Ugandan bloggers speak out about Kony2012

Increasing connectivity on the continent may make it easier for African storytellers to share their own perspectives with the rest of the online world.

The ‘Kony 2012’ YouTube video was a phenomenon previously unseen in new media. 

Attracting over one hundred million views, it has been described as the most viral online campaign in history.

It made Ugandan rebel leader Joseph Kony a household name, and pushed discussion about his Lord’s Resistance Army, who have been terrorising East and Central Africa for 26 years, to the top of the agenda.
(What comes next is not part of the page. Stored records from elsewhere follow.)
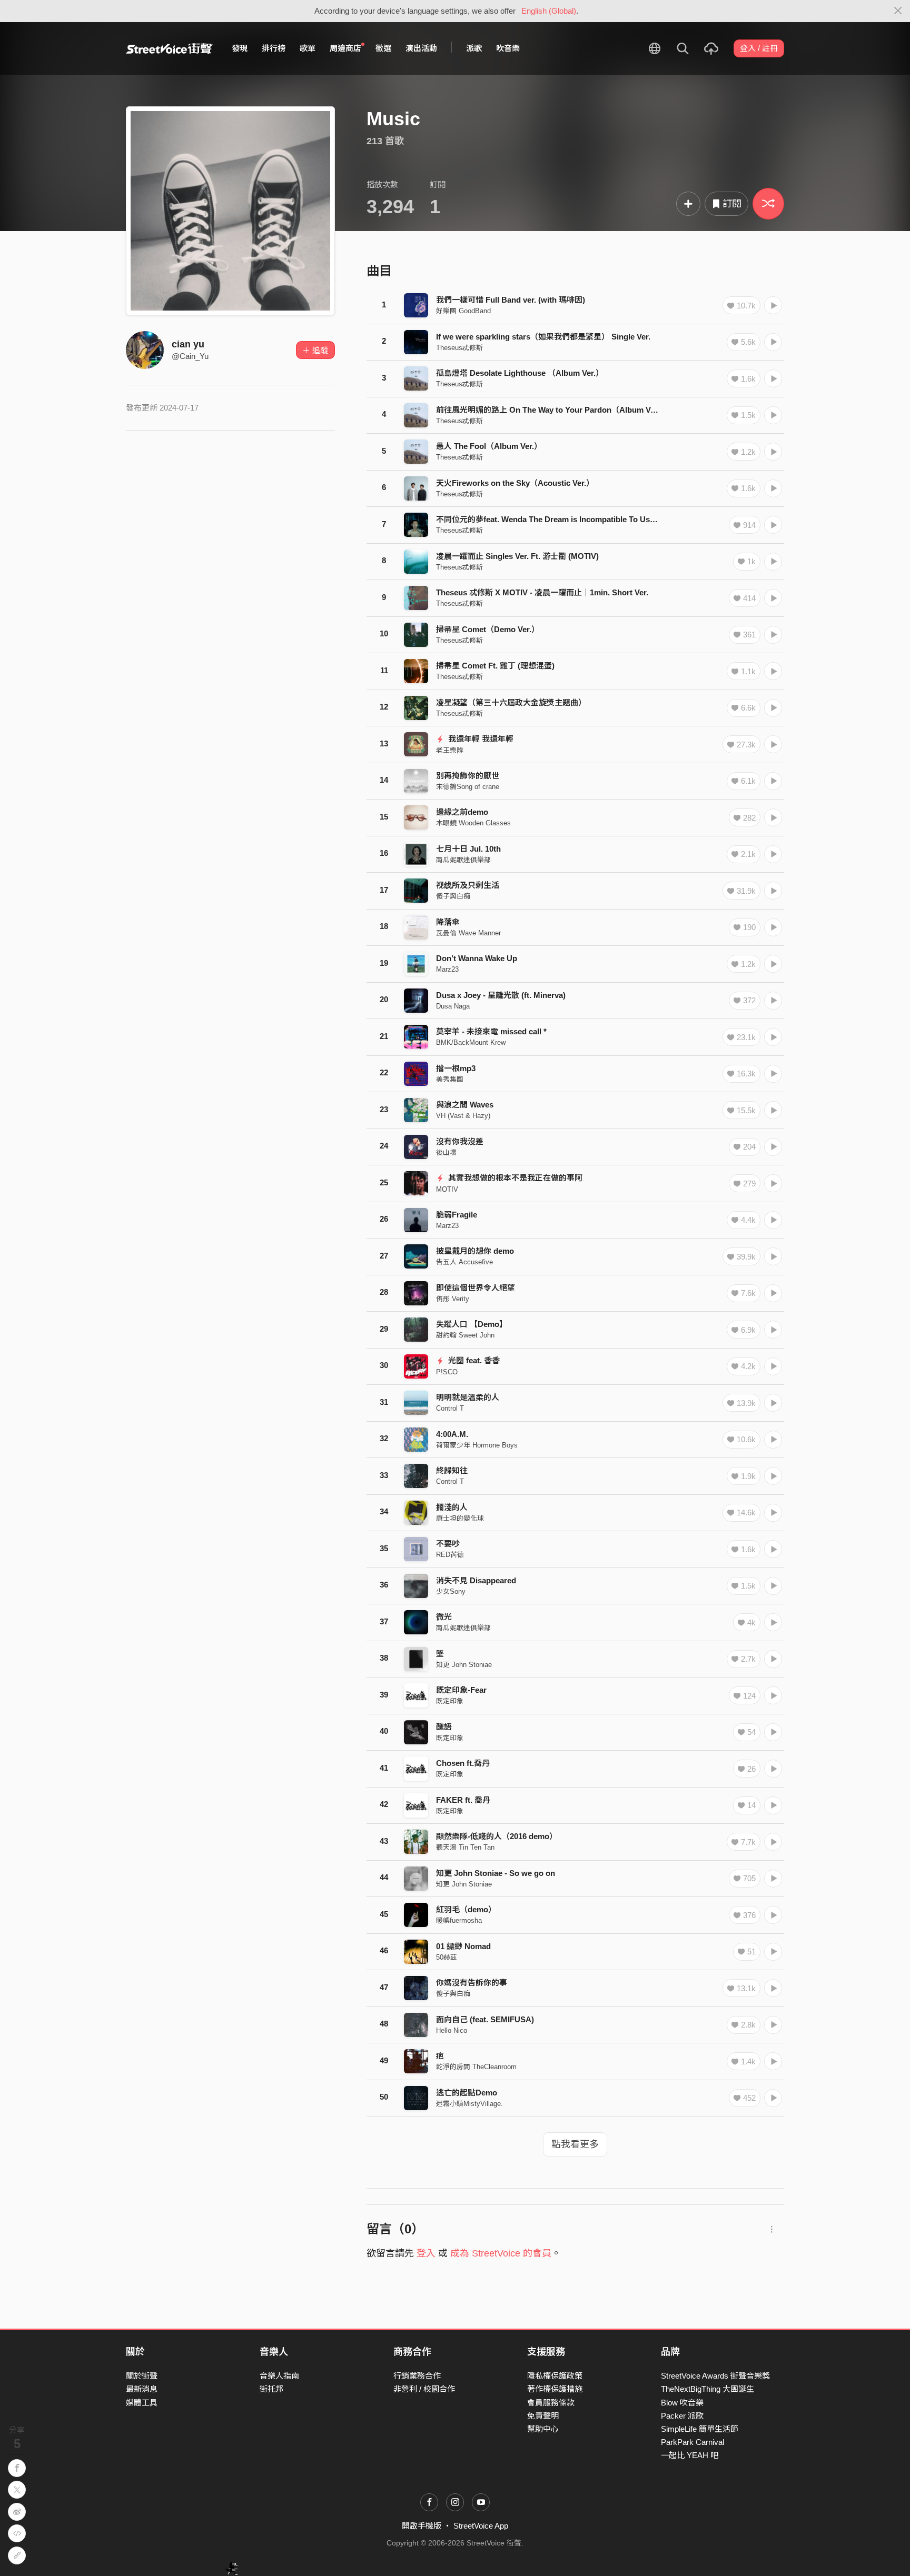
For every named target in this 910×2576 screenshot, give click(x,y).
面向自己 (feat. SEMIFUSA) (485, 2019)
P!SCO (447, 1372)
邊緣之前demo (462, 811)
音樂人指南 (279, 2375)
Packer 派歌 (682, 2415)
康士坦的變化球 (460, 1518)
It also attracted a lot of criticism from across the world, and in particular, from some of Uganda’s online community, many of whom said the film ignored Ugandan voices. 
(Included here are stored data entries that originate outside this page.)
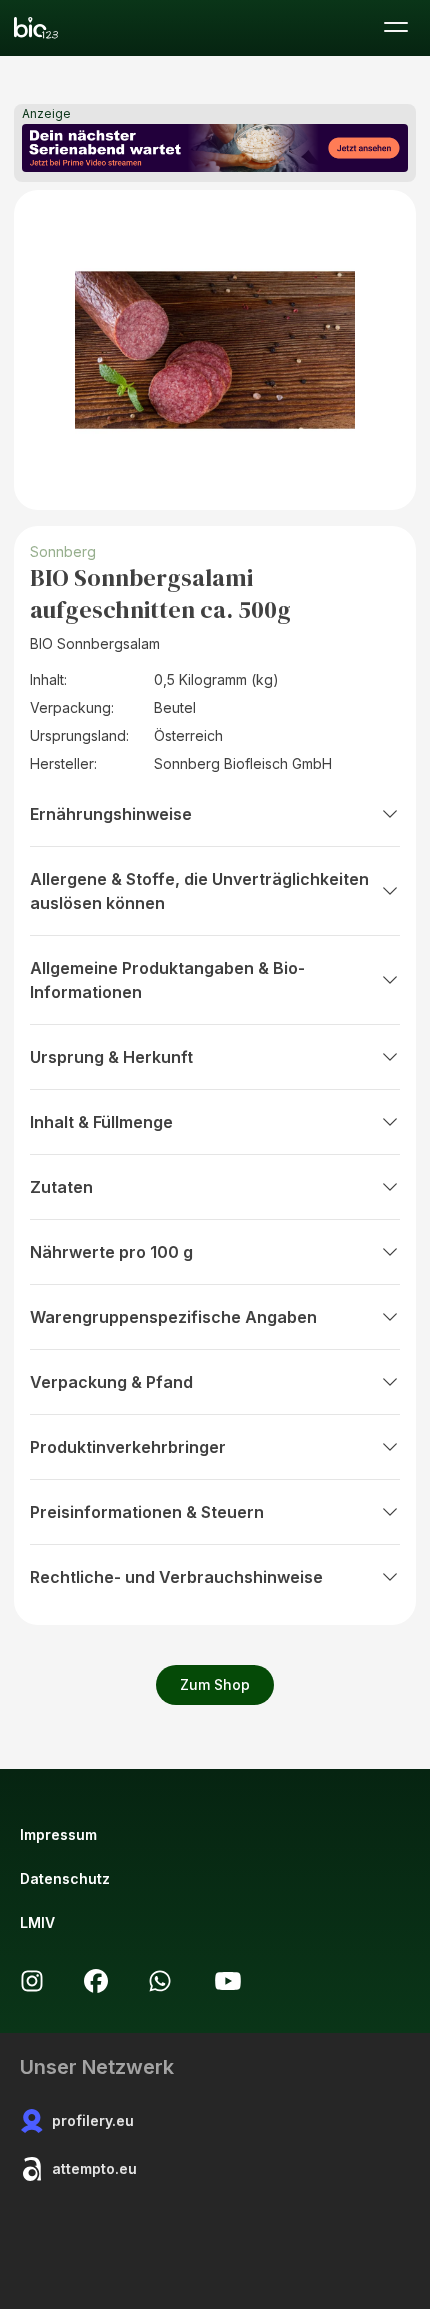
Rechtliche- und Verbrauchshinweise (176, 1577)
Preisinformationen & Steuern (147, 1512)
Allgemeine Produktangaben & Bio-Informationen (167, 980)
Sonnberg (63, 551)
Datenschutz (65, 1878)
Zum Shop (215, 1684)
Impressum (58, 1834)
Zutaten (61, 1187)
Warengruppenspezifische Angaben (173, 1317)
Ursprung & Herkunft (111, 1057)
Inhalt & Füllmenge (101, 1122)
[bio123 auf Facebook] (96, 1981)
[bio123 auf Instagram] (32, 1981)
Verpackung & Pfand (111, 1382)
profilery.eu (93, 2120)
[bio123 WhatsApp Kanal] (160, 1981)
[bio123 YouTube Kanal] (228, 1981)
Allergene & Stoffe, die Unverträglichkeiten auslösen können (199, 891)
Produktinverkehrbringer (128, 1447)
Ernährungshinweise (111, 814)
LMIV (37, 1922)
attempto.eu (94, 2168)
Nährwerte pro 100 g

A group of Ugandan bloggers responded by launching an online project called UgandaSpeaks, they say to “..recapture the narrative about Joseph Kony and Northern Uganda from Invisible Children”. 

The bloggers have now released their own Youtube video on Friday.

The backlash to Kony 2012 from online critics in Uganda was in part due to its incredible viral success. 

Invisible Children itself said the video was meant for an American audience – not a Ugandan one – suggesting they had not initially expected it to be seen in Uganda. 

And had the video been released, and gone viral, just a few years earlier it might have barely been noticed here. 

When Invisible Children started working in Uganda in 2005, internet users had to rely on slow, expensive satellite connections. A personal, home internet connection was the exclusive luxury of a tiny elite, with most users going online at internet cafes.

East Africa was first connected to the global network of undersea broadband fibre cable in 2009, via the Kenyan port of Mombasa. Now, faster internet speeds, alongside an influx of affordable USB-modems sold by mobile phone companies, have opened up broadband internet access to everyone who can afford it – typically the urban, middle class.

It is still a minority of the population, but for hundreds of thousands it has become possible to watch a Youtube video or make a Skype call.

The number of Facebook and Twitter accounts has exploded, and Uganda’s middle class has become visible to the rest of the online world.

Putting the particular controversies of Kony 2012 aside, everyone from 19th-century European explorers, through to 21st-century charities and international news-media, have all taken advantage of Africa’s lack of means to tell its own stories – exaggerating and fictionalising, only too often telling tales of horrors worse than the realties on the ground, to raise money or just to sell drama, and with no voice to hold them to account back home.

But times are changing. 

While the majority-rural population in Africa are still stuck in much the same place – not connected, many even illiterate – the online community is growing fast. 

And the increasing connectivity means not only can people see what’s being said about them, but they can now also respond and be seen and heard by the rest of the world.

So maybe, finally, it is becoming a little harder for foreign storytellers who visit Africa – be they novelists, charities or journalists – to tell stories that are a far cry from perspectives on the ground.